◆ **What this task involves**: What you return must be every line below that includes the word "options".
─── Provided entries ───
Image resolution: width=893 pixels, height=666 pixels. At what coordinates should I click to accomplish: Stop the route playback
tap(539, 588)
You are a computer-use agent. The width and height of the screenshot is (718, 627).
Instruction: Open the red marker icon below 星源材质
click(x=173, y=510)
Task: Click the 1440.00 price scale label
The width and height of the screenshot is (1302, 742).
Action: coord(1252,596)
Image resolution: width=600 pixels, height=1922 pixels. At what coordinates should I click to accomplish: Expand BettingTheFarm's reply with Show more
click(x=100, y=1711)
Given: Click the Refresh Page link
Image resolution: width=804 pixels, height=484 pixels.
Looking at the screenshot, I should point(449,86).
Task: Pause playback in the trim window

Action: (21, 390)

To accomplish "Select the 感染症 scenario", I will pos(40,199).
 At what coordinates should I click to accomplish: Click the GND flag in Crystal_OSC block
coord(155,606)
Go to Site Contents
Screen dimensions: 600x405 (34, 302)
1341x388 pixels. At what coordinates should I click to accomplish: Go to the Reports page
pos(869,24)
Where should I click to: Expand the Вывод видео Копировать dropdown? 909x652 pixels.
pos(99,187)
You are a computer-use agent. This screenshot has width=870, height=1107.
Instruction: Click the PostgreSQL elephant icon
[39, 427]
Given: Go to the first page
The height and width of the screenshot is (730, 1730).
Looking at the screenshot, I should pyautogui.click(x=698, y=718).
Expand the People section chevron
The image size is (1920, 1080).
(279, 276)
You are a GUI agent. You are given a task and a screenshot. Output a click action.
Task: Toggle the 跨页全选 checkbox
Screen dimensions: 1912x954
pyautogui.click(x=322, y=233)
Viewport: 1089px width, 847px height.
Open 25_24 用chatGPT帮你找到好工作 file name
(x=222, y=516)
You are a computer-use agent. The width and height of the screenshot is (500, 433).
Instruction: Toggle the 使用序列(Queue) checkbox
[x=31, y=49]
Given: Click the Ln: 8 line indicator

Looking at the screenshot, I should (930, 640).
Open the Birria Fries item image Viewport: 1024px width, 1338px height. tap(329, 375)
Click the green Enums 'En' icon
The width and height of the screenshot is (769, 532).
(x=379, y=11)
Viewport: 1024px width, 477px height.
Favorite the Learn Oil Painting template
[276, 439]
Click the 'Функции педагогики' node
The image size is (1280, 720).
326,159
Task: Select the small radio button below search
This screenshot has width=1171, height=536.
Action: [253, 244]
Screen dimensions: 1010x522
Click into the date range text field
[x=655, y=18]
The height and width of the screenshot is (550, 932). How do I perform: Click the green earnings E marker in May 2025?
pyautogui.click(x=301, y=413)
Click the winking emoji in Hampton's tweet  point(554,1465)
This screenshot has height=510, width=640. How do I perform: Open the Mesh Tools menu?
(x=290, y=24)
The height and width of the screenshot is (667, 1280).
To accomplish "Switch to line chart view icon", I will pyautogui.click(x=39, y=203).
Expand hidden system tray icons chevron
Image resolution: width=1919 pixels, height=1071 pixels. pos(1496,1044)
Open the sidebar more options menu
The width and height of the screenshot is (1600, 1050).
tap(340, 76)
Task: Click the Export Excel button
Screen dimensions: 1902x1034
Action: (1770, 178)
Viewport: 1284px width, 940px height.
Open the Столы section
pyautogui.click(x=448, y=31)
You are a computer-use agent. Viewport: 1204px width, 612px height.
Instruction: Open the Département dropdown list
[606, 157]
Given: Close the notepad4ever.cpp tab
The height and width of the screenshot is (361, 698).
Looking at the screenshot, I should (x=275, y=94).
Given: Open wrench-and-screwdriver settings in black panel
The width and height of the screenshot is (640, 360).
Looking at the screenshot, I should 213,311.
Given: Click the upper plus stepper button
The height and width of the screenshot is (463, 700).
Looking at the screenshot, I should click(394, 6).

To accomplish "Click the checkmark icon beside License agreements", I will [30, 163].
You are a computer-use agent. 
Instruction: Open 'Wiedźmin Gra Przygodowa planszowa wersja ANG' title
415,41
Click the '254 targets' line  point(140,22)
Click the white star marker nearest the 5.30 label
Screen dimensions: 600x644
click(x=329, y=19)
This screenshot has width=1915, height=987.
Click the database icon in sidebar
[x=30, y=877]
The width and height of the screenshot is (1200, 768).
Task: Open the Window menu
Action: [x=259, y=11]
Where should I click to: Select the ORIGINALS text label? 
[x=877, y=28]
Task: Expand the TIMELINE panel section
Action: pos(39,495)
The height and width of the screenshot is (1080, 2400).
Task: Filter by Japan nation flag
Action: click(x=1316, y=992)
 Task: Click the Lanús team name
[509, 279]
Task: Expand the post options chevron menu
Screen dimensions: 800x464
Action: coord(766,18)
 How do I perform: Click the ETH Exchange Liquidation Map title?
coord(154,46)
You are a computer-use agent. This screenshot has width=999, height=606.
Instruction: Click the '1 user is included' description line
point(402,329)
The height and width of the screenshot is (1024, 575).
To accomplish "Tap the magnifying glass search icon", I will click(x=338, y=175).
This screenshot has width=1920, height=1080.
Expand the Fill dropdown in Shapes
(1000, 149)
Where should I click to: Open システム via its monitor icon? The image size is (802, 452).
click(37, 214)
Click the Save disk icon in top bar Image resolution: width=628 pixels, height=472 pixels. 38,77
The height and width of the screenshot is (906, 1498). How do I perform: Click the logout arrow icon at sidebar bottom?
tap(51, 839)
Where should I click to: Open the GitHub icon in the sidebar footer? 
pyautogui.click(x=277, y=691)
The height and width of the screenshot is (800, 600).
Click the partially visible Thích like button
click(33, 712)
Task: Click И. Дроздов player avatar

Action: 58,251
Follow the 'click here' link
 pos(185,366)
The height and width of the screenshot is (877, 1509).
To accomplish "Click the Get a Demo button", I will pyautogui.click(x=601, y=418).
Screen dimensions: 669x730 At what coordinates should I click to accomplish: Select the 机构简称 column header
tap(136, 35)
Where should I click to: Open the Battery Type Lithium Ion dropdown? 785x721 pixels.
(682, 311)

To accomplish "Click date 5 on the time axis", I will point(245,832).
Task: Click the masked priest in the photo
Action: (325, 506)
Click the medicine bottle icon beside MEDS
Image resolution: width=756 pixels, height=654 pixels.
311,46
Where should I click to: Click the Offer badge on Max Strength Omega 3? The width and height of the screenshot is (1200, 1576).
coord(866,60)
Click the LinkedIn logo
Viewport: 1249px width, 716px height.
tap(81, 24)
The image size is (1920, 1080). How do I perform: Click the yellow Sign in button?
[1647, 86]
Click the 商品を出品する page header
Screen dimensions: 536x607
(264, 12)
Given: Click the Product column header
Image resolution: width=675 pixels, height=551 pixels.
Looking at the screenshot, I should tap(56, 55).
───
◆ **Result of this task**:
Open the sidebar more options menu
Task: Expand the post options chevron menu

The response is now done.